Starting point is 00:41:35 She was going to take all his money, he said. He just couldn't let her do it. At that point, Suki said, she'd realized she was in over her head with this guy. Now, whether Suki perjured herself for him in traffic court because she was afraid not to or because she really wanted to help him, we have no way of knowing for sure. I find it pretty astonishing that she
Starting point is 00:41:53 delivered this red-hot intel to the divorce court instead of, you know, the police, but there it was anyway, out in the open now. And Lita's family hoped it would be the final nail in Jim's coffin. But it didn't work out like that. Because Suki had only disclosed this info in the context of a nasty divorce proceeding, the Atlanta DA didn't feel like they had enough to move forward. The feds, however, felt differently, and they brought the case before a federal grand jury. They indicted Jim in 1992. They took him to trial. Suki got up on the stand and told her story, and there was much rejoicing for about five minutes, until the judge threw out the case, mid-trial for lack of evidence. What is this guy made out of Teflon? I hate it.
Starting point is 00:42:35 This dude is more untouchable than Al Capone, I swear. Yeah, it's really annoying. So years passed, Jim got on with his life. Unfortunately for him, though, when he got back to Palm Beach after his aborted trial, he found that his fancy friends wanted nothing to do with him now that he had the stink of scandal all over him. See, this wasn't a fun scandal, like getting busted for Coke or doing a sex tape with a B-list actress or something. This was murder. Ew. And what's more, it seemed like he'd probably hired a poor person to do it for him.

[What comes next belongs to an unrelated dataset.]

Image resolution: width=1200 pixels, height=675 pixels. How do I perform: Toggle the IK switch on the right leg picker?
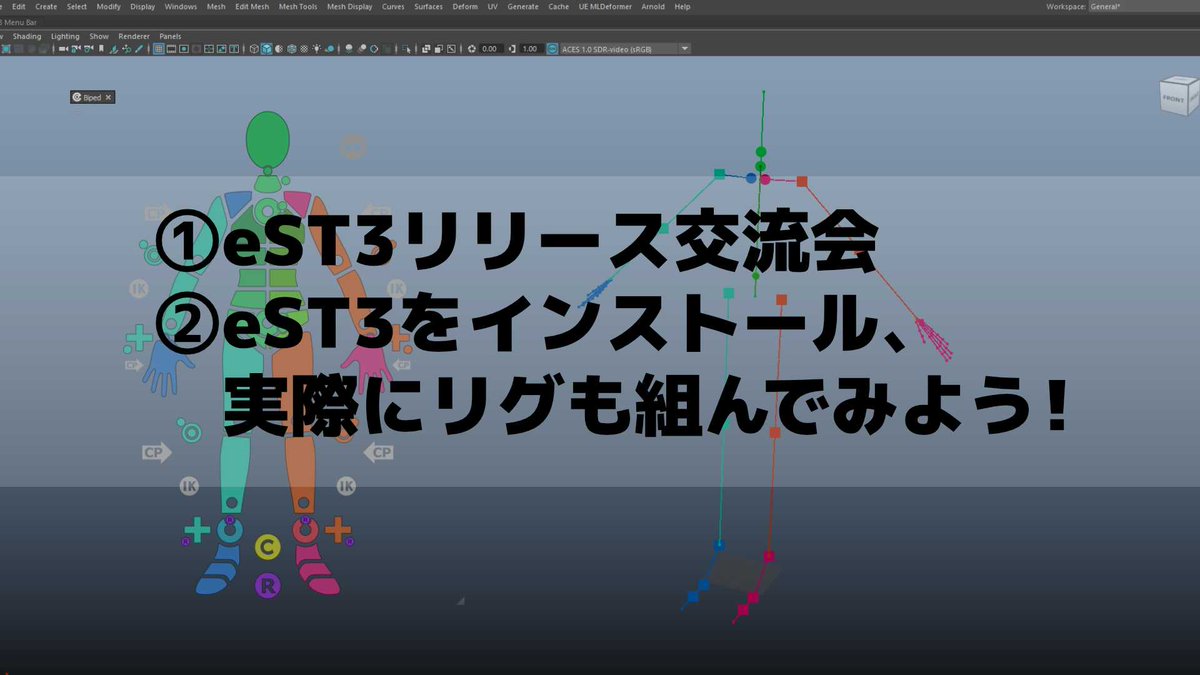[x=346, y=487]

Starting point is 00:43:06 Yeah, right? Yeah. Poor's. So he had to resign from his beloved position on the historical preservation board, and he moved to a less glam, more suburban neighborhood. Poor Jimbo. He'd spent a bunch of his precious money on his dream team of lawyers, and he'd gotten his freedom out of it,
Starting point is 00:43:23 but what did that matter when he wasn't getting invited to parties anymore? Lita's parents were furious, of course. Their girl's murderer was free as air, running around playing tennis and rubbing shoulders with the Palm Beach Trust Fundies while they sat home and grieved for all the life that Lita would never get to live now. She'd never find true love. She'd never have kids.
Starting point is 00:43:42 She'd never get to open the boutique she and Poppy had dreamed about. It wasn't fair. But the McClentons weren't the type to sit around feeling helpless. They decided that if they couldn't get Jim thrown in jail where he belonged, they'd get him another way. They filed a wrongful death lawsuit against him. Now, this had nothing to do with money. The McClentons were wealthy already.
Starting point is 00:44:01 They didn't need a dime from Jim. This was about dragging dark deeds into the light and about taking the bastard for everything he had, every precious penny they could take, because it would hurt him, and he needed to hurt. Jim initially hired two high-powered attorneys to defend him in the suit, but within a few days, he fired them and announced he'd be representing himself, like a lunatic, instead.
Starting point is 00:44:26 Of course, he did. This meant, of course, that Emery and Joanne McClinton now had to be cross-examined by their daughter's murderer. Can you fucking imagine? having to sit there and calmly answer questions for this monster who sent a man to shoot your daughter dead. Yeah, I can't. I don't know how they did it. The burden of proof in a civil trial isn't as rigorous as it is in a criminal trial, and the jury found that Jim had caused Lita's wrongful death.
Starting point is 00:44:58 They awarded her family $4 million. Of course, old sugar packet thief Jimbo insisted he was broke, and he never paid them a dime. In fact, he later got the decision overturned by a higher court, but the McClinton's felt sure he'd just hidden his money away. As true crime writer extraordinaire, Dominic Dunn commented, it seemed as if Jim had more lives than a cat. But as Shakespeare once wrote, murder will out y'all. Well, I added the y'all, but you get the picture. What's done in the dark tends to come to light, and in 1998, 11 years after Lita was gunned down, in the foyer of her home, the TV show Extra covered the unsolved case.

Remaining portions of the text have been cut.